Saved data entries
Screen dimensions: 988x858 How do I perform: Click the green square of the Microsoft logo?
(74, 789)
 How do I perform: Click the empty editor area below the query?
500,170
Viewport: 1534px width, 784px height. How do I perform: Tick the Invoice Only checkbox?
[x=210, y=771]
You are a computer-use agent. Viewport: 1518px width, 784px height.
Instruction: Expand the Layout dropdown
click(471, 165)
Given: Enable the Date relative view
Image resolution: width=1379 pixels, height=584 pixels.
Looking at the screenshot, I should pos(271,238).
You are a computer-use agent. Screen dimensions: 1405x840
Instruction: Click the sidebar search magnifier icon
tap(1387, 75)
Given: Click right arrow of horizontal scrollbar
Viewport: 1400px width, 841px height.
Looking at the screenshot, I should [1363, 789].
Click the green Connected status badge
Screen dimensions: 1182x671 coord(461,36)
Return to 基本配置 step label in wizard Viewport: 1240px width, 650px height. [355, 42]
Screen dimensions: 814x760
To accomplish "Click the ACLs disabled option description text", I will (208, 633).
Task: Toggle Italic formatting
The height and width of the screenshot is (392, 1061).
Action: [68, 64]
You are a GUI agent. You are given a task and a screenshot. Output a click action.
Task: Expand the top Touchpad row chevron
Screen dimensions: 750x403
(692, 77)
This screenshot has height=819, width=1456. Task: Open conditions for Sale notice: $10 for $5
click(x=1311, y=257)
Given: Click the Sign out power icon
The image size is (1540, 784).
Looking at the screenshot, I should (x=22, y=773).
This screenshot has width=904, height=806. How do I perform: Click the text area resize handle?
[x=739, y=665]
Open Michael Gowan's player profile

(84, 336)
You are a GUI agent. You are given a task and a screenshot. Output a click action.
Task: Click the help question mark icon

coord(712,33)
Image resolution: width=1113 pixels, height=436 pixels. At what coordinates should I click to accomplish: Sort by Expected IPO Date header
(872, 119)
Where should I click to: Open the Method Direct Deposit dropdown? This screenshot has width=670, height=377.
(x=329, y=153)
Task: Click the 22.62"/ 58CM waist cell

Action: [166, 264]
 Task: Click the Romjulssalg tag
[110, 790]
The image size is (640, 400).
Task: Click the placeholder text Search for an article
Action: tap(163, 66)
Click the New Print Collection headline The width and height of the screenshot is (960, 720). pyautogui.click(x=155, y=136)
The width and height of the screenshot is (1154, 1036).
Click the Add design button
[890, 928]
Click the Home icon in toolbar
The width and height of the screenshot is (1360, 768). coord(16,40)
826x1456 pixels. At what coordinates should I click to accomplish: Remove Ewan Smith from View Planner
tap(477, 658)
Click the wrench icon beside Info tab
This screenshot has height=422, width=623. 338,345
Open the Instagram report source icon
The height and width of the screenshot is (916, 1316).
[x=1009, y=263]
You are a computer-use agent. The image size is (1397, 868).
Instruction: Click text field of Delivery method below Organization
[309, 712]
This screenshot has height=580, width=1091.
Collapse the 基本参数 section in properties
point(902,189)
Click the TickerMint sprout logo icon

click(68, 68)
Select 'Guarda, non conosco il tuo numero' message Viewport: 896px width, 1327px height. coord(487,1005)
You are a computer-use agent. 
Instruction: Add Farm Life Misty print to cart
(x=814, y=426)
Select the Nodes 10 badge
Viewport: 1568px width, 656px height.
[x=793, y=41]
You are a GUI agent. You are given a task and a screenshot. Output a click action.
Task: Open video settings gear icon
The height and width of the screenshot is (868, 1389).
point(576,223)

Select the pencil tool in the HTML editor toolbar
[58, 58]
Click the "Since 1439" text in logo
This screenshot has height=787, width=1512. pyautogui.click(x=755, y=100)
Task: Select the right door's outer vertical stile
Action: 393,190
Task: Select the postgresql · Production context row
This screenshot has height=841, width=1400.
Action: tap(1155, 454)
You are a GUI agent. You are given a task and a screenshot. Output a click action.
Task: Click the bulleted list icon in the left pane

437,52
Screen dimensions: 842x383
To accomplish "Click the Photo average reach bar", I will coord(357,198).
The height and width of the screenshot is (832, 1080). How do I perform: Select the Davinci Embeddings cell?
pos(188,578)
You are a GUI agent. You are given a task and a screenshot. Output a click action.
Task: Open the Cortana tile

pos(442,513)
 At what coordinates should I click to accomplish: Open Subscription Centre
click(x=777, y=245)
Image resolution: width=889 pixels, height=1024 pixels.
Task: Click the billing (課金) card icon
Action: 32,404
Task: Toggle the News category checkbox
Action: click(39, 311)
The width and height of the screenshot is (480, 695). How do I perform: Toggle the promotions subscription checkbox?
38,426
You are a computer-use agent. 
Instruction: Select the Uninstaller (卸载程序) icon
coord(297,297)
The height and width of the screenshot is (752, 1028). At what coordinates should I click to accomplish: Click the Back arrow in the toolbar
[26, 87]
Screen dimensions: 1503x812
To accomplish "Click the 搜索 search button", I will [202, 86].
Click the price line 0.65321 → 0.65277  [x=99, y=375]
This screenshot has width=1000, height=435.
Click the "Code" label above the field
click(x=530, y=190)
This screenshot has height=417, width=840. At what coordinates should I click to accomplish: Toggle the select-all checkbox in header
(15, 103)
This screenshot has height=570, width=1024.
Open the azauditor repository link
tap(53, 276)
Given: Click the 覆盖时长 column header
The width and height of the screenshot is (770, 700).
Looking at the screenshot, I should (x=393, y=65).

**Stated problem:**
Reproduce all of the lines above word for word, with no changes.

**The solution:**
Screen dimensions: 988x858 How do I perform: Click the green square of the Microsoft logo?
(74, 789)
 How do I perform: Click the empty editor area below the query?
500,170
Viewport: 1534px width, 784px height. How do I perform: Tick the Invoice Only checkbox?
[x=210, y=771]
You are a computer-use agent. Viewport: 1518px width, 784px height.
Instruction: Expand the Layout dropdown
click(471, 165)
Given: Enable the Date relative view
Image resolution: width=1379 pixels, height=584 pixels.
Looking at the screenshot, I should pos(271,238).
You are a computer-use agent. Screen dimensions: 1405x840
Instruction: Click the sidebar search magnifier icon
tap(1387, 75)
Given: Click right arrow of horizontal scrollbar
Viewport: 1400px width, 841px height.
Looking at the screenshot, I should [1363, 789].
Click the green Connected status badge
Screen dimensions: 1182x671 coord(461,36)
Return to 基本配置 step label in wizard Viewport: 1240px width, 650px height. [355, 42]
Screen dimensions: 814x760
To accomplish "Click the ACLs disabled option description text", I will (208, 633).
Task: Toggle Italic formatting
The height and width of the screenshot is (392, 1061).
Action: [68, 64]
You are a GUI agent. You are given a task and a screenshot. Output a click action.
Task: Expand the top Touchpad row chevron
Screen dimensions: 750x403
(692, 77)
This screenshot has height=819, width=1456. Task: Open conditions for Sale notice: $10 for $5
click(x=1311, y=257)
Given: Click the Sign out power icon
The image size is (1540, 784).
Looking at the screenshot, I should (x=22, y=773).
This screenshot has width=904, height=806. How do I perform: Click the text area resize handle?
[x=739, y=665]
Open Michael Gowan's player profile

(84, 336)
You are a GUI agent. You are given a task and a screenshot. Output a click action.
Task: Click the help question mark icon

coord(712,33)
Image resolution: width=1113 pixels, height=436 pixels. At what coordinates should I click to accomplish: Sort by Expected IPO Date header
(872, 119)
Where should I click to: Open the Method Direct Deposit dropdown? This screenshot has width=670, height=377.
(x=329, y=153)
Task: Click the 22.62"/ 58CM waist cell

Action: [166, 264]
 Task: Click the Romjulssalg tag
[110, 790]
The image size is (640, 400).
Task: Click the placeholder text Search for an article
Action: tap(163, 66)
Click the New Print Collection headline The width and height of the screenshot is (960, 720). pyautogui.click(x=155, y=136)
The width and height of the screenshot is (1154, 1036).
Click the Add design button
[890, 928]
Click the Home icon in toolbar
The width and height of the screenshot is (1360, 768). coord(16,40)
826x1456 pixels. At what coordinates should I click to accomplish: Remove Ewan Smith from View Planner
tap(477, 658)
Click the wrench icon beside Info tab
This screenshot has height=422, width=623. 338,345
Open the Instagram report source icon
The height and width of the screenshot is (916, 1316).
[x=1009, y=263]
You are a computer-use agent. The image size is (1397, 868).
Instruction: Click text field of Delivery method below Organization
[309, 712]
This screenshot has height=580, width=1091.
Collapse the 基本参数 section in properties
point(902,189)
Click the TickerMint sprout logo icon

click(68, 68)
Select 'Guarda, non conosco il tuo numero' message Viewport: 896px width, 1327px height. coord(487,1005)
You are a computer-use agent. 
Instruction: Add Farm Life Misty print to cart
(x=814, y=426)
Select the Nodes 10 badge
Viewport: 1568px width, 656px height.
[x=793, y=41]
You are a GUI agent. You are given a task and a screenshot. Output a click action.
Task: Open video settings gear icon
The height and width of the screenshot is (868, 1389).
point(576,223)

Select the pencil tool in the HTML editor toolbar
[58, 58]
Click the "Since 1439" text in logo
This screenshot has height=787, width=1512. pyautogui.click(x=755, y=100)
Task: Select the right door's outer vertical stile
Action: 393,190
Task: Select the postgresql · Production context row
This screenshot has height=841, width=1400.
Action: tap(1155, 454)
You are a GUI agent. You are given a task and a screenshot. Output a click action.
Task: Click the bulleted list icon in the left pane

437,52
Screen dimensions: 842x383
To accomplish "Click the Photo average reach bar", I will coord(357,198).
The height and width of the screenshot is (832, 1080). How do I perform: Select the Davinci Embeddings cell?
pos(188,578)
You are a GUI agent. You are given a task and a screenshot. Output a click action.
Task: Open the Cortana tile

pos(442,513)
 At what coordinates should I click to accomplish: Open Subscription Centre
click(x=777, y=245)
Image resolution: width=889 pixels, height=1024 pixels.
Task: Click the billing (課金) card icon
Action: 32,404
Task: Toggle the News category checkbox
Action: click(39, 311)
The width and height of the screenshot is (480, 695). How do I perform: Toggle the promotions subscription checkbox?
38,426
You are a computer-use agent. 
Instruction: Select the Uninstaller (卸载程序) icon
coord(297,297)
The height and width of the screenshot is (752, 1028). At what coordinates should I click to accomplish: Click the Back arrow in the toolbar
[26, 87]
Screen dimensions: 1503x812
To accomplish "Click the 搜索 search button", I will [202, 86].
Click the price line 0.65321 → 0.65277  [x=99, y=375]
This screenshot has width=1000, height=435.
Click the "Code" label above the field
click(x=530, y=190)
This screenshot has height=417, width=840. At what coordinates should I click to accomplish: Toggle the select-all checkbox in header
(15, 103)
This screenshot has height=570, width=1024.
Open the azauditor repository link
tap(53, 276)
Given: Click the 覆盖时长 column header
The width and height of the screenshot is (770, 700).
Looking at the screenshot, I should (x=393, y=65).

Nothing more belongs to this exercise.